Subsets of IMDB data are available for access to customers for personal and non-commercial use. You can hold local copies of this data, and it is subject to our terms and conditions. Please refer to the Non-Commercial Licensing and copyright/license and verify compliance.
The dataset files can be accessed and downloaded from https://datasets.imdbws.com/. The data is refreshed daily.

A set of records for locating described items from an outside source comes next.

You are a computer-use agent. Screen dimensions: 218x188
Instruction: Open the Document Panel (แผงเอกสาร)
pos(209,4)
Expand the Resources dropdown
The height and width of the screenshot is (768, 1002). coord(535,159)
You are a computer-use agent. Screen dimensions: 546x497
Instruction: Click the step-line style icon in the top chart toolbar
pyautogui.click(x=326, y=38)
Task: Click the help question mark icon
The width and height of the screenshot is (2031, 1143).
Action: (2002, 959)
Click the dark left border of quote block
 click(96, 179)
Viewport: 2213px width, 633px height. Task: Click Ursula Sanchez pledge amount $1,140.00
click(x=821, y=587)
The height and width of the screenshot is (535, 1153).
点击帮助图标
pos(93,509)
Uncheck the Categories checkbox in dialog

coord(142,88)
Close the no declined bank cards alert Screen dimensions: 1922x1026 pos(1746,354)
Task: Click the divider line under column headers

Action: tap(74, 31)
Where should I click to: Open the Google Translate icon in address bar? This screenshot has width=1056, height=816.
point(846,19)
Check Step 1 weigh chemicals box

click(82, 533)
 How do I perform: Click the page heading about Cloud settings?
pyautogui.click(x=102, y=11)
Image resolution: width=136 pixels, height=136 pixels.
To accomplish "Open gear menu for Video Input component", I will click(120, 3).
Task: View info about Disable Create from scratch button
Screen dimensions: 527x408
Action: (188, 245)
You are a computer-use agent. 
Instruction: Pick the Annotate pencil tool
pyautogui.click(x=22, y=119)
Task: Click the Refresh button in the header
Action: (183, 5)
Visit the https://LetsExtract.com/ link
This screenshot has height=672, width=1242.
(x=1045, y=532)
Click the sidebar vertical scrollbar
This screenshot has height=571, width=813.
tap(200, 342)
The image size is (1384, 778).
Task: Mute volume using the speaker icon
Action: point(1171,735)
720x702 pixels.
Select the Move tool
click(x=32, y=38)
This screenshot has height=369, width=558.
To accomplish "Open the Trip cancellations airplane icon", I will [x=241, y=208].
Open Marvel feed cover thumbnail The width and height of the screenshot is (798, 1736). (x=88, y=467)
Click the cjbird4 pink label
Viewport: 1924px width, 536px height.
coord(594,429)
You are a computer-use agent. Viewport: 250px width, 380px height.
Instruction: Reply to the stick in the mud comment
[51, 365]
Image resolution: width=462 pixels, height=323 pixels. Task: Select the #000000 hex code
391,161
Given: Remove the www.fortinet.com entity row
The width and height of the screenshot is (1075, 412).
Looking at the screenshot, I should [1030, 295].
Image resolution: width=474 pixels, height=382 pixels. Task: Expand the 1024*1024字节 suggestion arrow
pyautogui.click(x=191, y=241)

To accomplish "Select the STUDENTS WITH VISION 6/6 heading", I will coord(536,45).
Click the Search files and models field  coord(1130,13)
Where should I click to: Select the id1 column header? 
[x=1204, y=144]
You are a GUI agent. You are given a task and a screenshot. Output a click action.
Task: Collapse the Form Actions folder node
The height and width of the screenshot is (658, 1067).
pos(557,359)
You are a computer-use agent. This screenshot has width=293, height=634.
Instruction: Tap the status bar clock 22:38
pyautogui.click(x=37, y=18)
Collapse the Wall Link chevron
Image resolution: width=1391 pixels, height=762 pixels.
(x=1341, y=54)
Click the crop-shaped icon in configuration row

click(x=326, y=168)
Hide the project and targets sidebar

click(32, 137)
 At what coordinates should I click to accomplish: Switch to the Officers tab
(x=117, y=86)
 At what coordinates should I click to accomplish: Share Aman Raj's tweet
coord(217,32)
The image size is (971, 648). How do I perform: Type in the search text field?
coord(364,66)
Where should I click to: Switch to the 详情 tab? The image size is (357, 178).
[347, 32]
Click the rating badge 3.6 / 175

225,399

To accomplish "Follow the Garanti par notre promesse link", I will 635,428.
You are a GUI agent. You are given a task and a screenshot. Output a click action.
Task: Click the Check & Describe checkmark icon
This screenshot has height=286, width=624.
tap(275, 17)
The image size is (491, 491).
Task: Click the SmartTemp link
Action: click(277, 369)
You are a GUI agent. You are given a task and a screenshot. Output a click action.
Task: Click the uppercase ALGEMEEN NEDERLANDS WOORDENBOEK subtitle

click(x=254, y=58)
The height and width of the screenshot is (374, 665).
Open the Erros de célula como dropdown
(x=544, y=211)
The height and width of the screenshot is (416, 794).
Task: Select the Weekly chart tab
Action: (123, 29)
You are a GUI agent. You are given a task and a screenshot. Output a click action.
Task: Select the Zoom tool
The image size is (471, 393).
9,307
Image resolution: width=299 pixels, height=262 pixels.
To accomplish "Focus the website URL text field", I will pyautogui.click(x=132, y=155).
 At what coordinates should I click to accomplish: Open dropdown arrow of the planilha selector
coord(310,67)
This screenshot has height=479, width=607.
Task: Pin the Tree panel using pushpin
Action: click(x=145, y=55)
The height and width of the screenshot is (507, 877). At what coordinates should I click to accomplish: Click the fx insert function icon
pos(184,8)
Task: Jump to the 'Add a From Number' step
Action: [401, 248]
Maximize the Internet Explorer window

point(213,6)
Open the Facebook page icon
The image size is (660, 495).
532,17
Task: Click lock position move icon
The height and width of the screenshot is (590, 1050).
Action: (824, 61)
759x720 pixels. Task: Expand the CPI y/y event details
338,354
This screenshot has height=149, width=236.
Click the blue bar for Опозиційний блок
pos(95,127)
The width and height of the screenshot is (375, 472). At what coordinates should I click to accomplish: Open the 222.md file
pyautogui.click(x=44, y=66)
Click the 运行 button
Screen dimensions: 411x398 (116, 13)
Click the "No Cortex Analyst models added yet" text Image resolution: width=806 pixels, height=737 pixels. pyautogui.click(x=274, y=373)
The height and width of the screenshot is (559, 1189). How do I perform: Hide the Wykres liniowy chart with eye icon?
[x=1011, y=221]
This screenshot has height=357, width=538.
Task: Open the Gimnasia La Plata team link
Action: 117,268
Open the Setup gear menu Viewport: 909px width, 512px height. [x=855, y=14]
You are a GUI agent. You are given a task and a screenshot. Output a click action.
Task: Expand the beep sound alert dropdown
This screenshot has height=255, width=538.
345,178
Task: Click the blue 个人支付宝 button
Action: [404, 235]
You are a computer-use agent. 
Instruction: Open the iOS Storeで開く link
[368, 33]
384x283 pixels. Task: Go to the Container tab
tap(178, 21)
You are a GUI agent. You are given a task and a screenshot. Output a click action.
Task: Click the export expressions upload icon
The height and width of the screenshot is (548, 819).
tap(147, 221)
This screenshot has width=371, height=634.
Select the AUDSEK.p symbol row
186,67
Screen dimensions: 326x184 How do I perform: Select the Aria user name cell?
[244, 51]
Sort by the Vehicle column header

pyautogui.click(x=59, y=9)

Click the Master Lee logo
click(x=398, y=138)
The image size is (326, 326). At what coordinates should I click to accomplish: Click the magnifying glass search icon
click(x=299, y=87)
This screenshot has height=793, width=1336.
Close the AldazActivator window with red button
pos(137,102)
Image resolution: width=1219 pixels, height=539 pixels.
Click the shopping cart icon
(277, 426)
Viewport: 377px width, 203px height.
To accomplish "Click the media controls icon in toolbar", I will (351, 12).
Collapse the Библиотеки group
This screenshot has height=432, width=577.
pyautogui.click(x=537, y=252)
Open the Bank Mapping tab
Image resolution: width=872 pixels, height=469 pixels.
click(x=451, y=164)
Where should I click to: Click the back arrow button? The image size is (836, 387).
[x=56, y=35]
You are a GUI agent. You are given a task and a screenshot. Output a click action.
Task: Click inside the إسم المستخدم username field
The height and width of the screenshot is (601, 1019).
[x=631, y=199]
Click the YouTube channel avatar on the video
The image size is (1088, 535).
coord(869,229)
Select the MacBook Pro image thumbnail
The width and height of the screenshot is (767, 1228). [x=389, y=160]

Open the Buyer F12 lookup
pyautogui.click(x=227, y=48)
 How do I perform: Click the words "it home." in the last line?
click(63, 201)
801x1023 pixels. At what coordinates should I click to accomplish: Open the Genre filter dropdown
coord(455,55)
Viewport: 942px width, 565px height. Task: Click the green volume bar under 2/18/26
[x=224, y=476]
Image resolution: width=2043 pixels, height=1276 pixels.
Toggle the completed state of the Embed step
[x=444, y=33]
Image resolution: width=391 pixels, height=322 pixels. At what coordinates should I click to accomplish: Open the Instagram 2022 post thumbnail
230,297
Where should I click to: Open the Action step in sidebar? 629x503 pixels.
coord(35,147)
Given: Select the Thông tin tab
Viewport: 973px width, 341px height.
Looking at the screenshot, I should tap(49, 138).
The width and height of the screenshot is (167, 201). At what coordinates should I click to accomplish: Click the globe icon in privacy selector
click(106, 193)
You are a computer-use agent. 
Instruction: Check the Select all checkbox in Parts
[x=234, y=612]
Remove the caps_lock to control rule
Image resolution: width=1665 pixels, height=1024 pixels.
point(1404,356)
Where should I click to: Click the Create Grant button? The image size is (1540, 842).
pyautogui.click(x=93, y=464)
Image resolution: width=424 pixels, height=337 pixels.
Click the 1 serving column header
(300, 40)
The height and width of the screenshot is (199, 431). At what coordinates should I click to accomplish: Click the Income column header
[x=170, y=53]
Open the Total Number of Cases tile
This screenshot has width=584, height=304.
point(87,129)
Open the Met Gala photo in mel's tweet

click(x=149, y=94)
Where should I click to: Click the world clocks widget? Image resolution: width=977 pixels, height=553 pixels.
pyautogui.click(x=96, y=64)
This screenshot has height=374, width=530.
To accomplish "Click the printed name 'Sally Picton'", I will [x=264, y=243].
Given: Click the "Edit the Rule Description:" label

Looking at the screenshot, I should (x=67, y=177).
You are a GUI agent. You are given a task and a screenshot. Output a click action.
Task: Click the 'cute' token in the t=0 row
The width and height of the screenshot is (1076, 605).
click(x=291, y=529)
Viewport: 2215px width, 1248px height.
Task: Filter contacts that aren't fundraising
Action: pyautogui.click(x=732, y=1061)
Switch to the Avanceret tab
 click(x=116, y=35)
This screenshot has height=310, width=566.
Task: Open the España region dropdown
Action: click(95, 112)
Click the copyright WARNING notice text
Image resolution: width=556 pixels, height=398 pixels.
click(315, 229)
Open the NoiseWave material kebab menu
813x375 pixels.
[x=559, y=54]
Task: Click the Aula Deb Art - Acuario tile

Each dataset is contained in a gzipped, tab-separated-values (TSV) formatted file in the UTF-8 character set. The first line in each file contains headers that describe what is in each column. A ‘\N’ is used to denote that a particular field is missing or null for that title/name.
- 1.4G title.akas.tsv
- 676M title.basics.tsv
- 256M title.crew.tsv
- 150M title.episode.tsv
- 2.0G title.principals.tsv
- 20M title.ratings.tsv
- 640M name.basics.tsv
This will contain my Python code for extracting and ploting data in the IMDB datasets. This will be used in both Kaggle and JetBrains DataSpell.